==== Stored data

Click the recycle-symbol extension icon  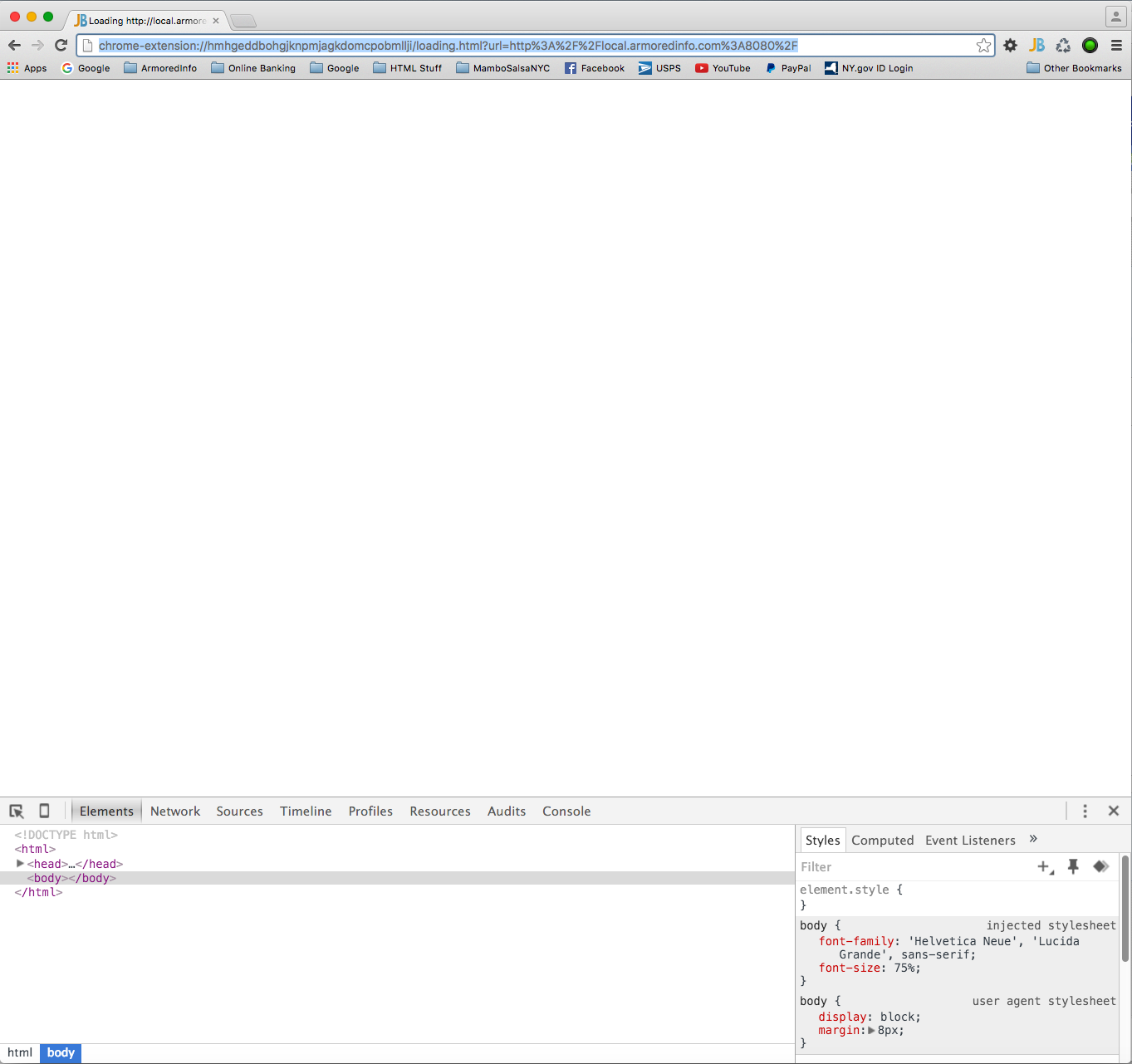tap(1063, 46)
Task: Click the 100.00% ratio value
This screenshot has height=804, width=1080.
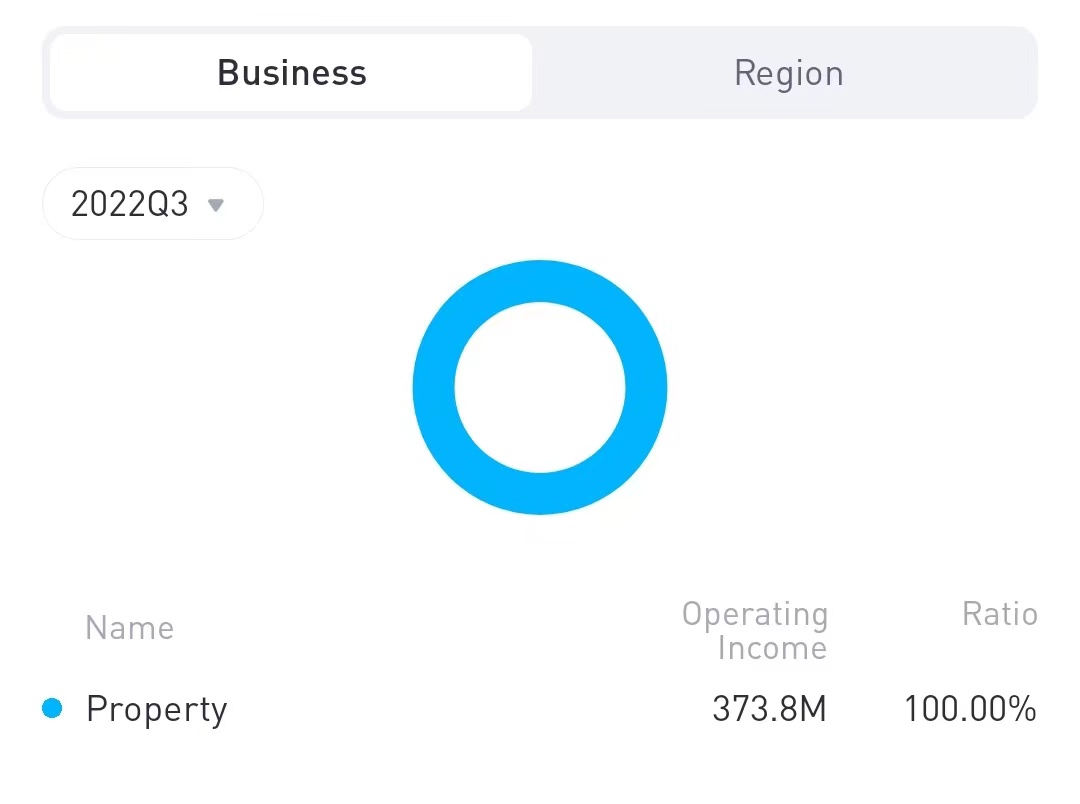Action: click(970, 709)
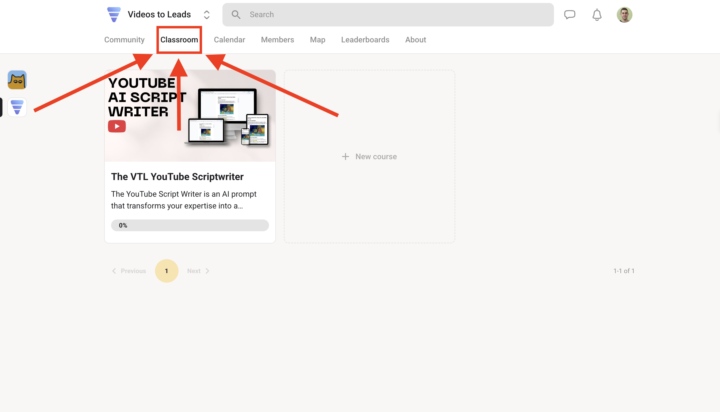Open the Members tab

pyautogui.click(x=277, y=40)
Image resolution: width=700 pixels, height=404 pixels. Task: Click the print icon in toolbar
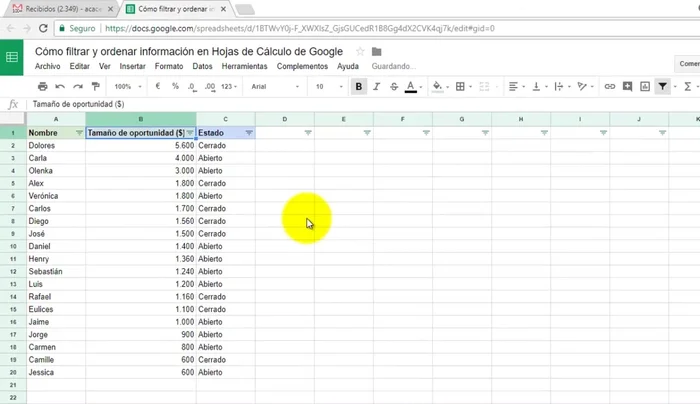(x=44, y=87)
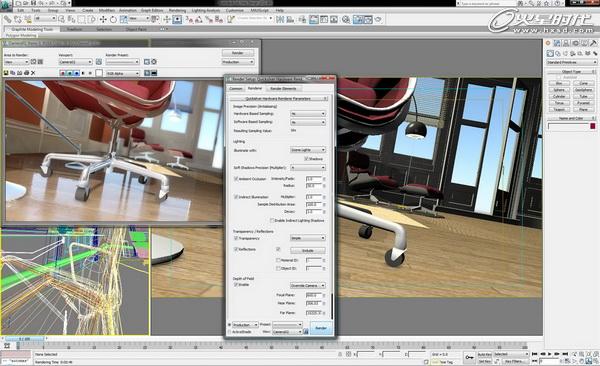Clear the rendered frame with X icon
The image size is (600, 366).
pos(33,73)
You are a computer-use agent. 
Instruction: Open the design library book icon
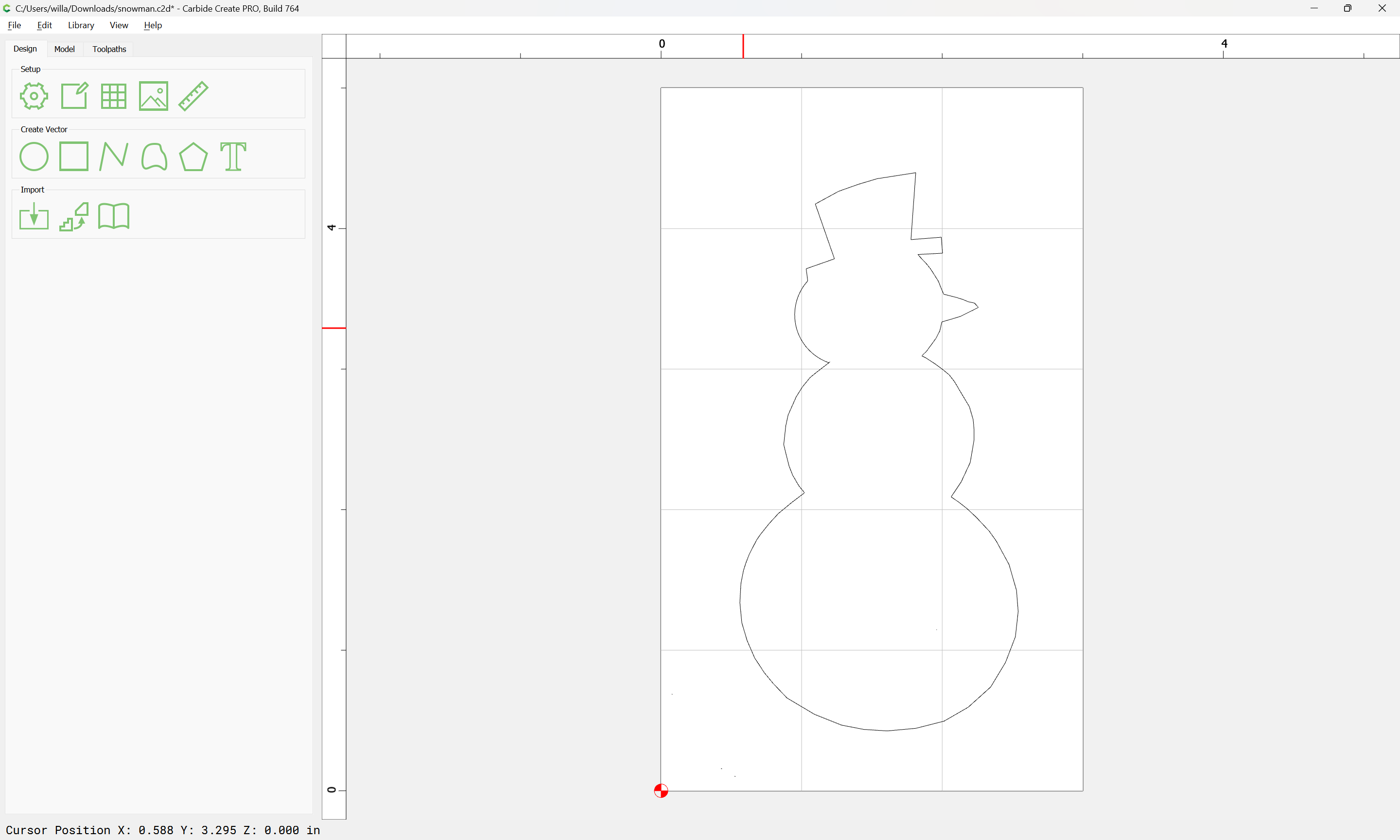click(x=114, y=216)
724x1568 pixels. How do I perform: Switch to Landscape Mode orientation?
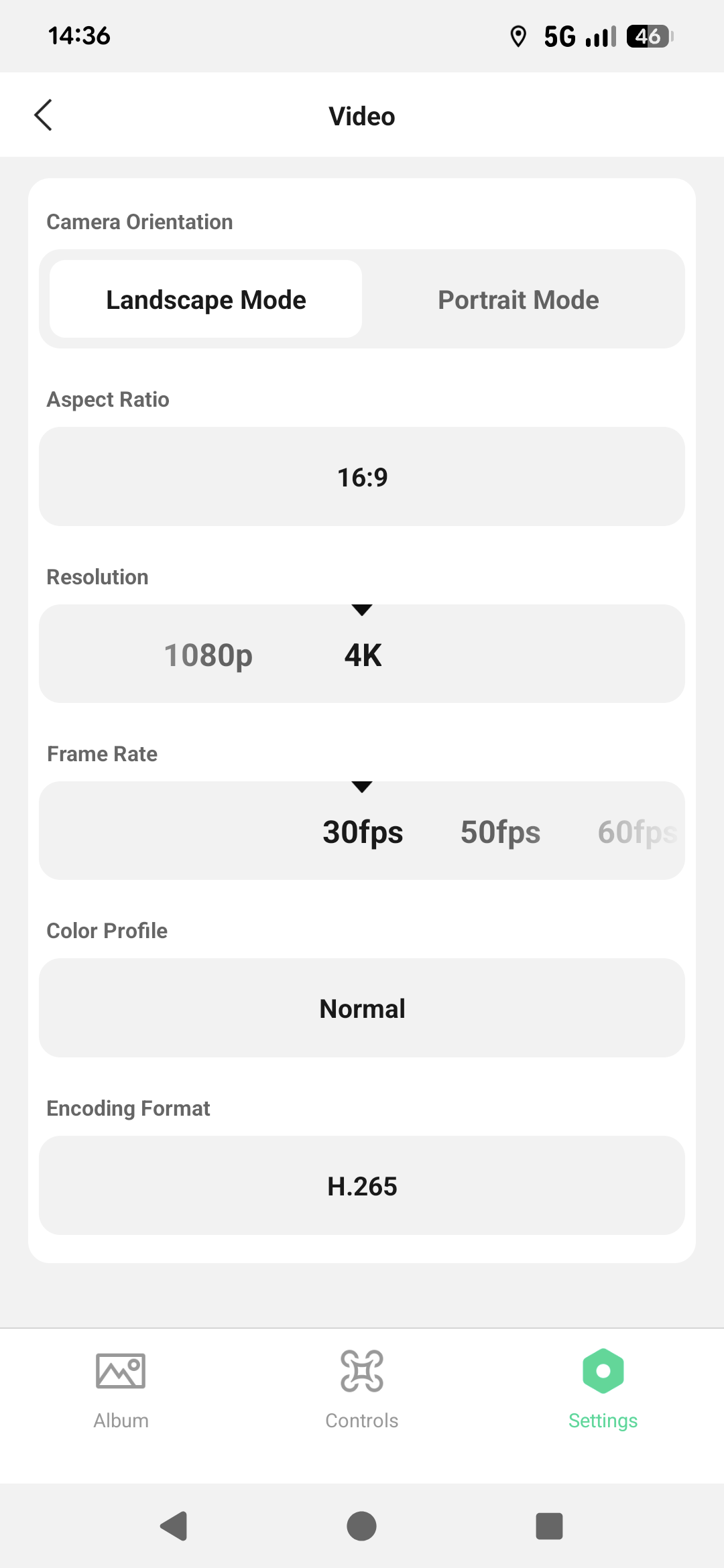[x=206, y=300]
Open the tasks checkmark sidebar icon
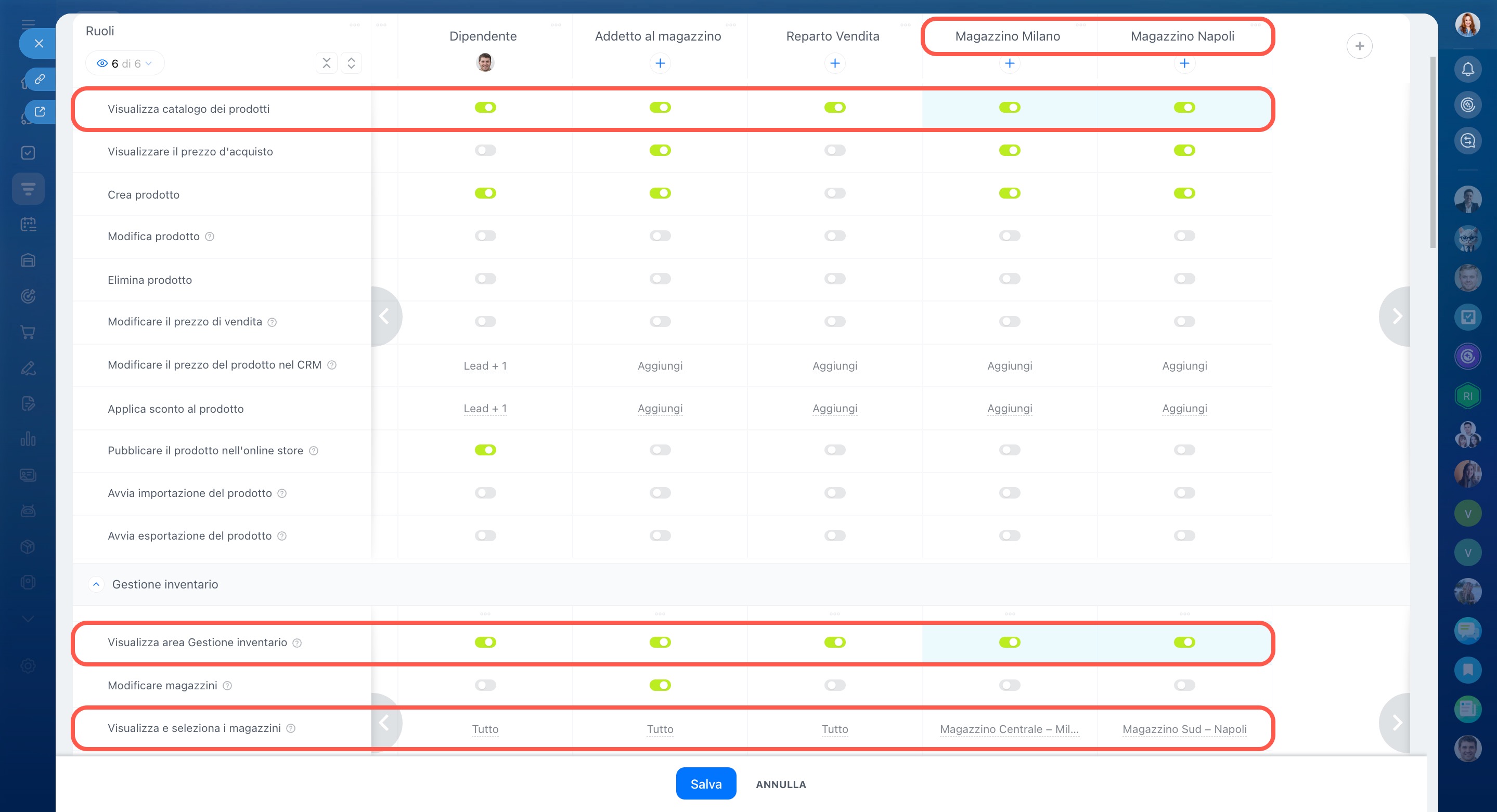This screenshot has width=1497, height=812. click(x=28, y=153)
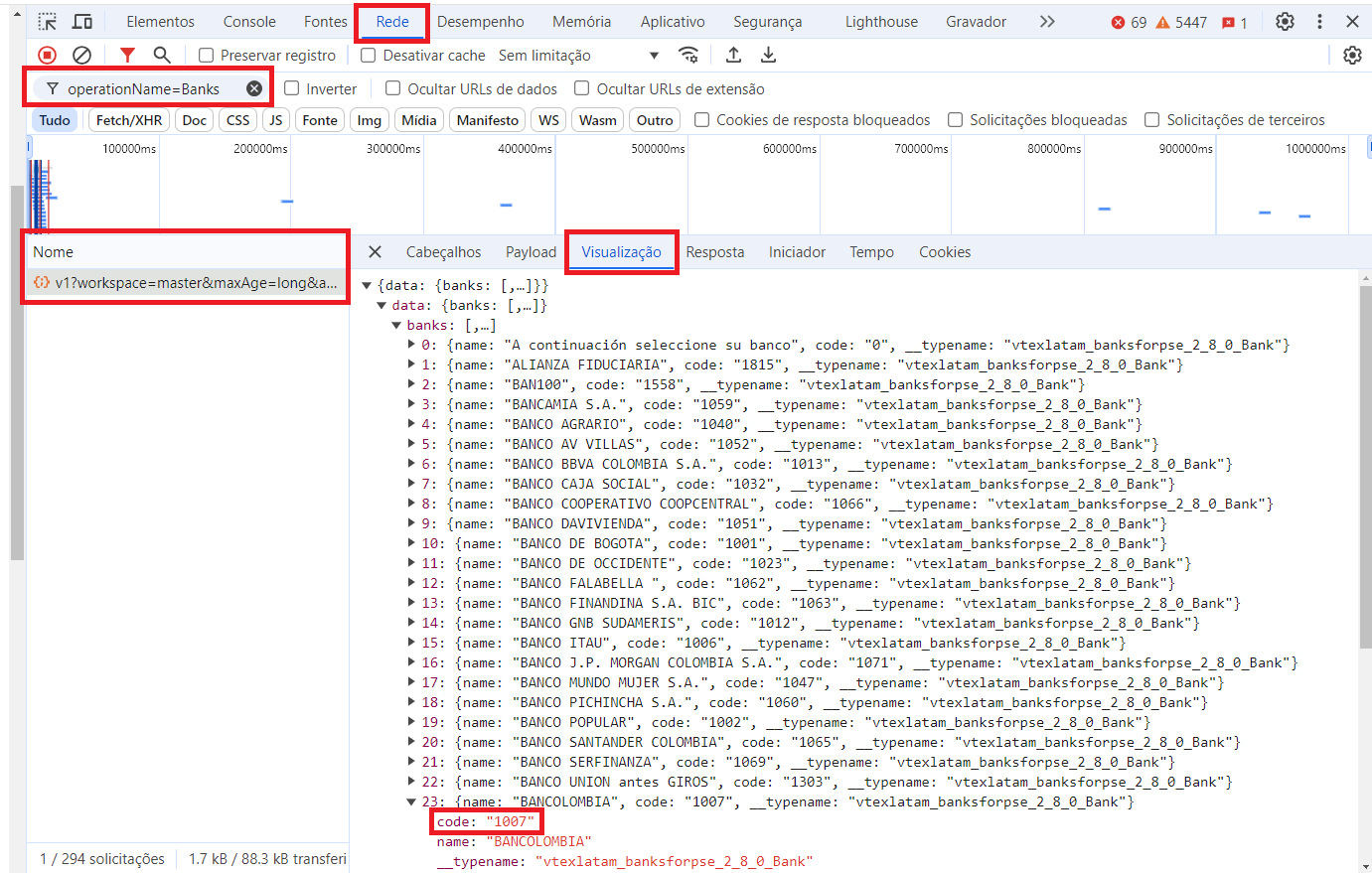Switch to the Resposta tab

[714, 251]
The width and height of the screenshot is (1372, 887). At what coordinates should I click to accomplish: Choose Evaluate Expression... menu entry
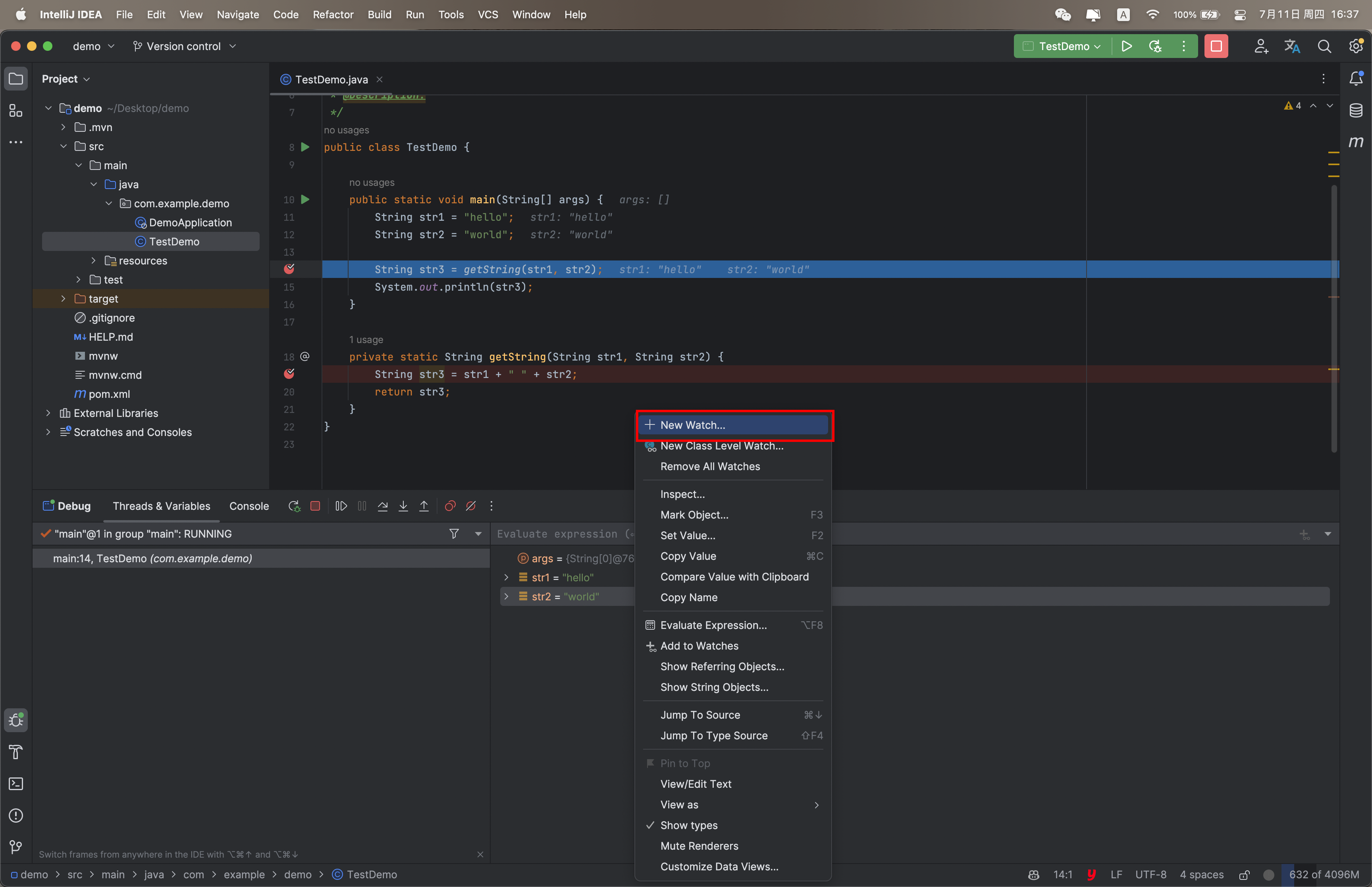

========

Stated goal:
Please copy the lines from the one containing "724x1568 pixels. How" through the end of the lines, word for word and leaving out the pictures.

Response:
724x1568 pixels. How do I perform: Switch to Landscape Mode orientation?
[x=206, y=300]
Open the tasks checkmark sidebar icon
This screenshot has width=1497, height=812. click(x=28, y=153)
Switch to the Resposta tab

[714, 251]
The width and height of the screenshot is (1372, 887). At what coordinates should I click to accomplish: Choose Evaluate Expression... menu entry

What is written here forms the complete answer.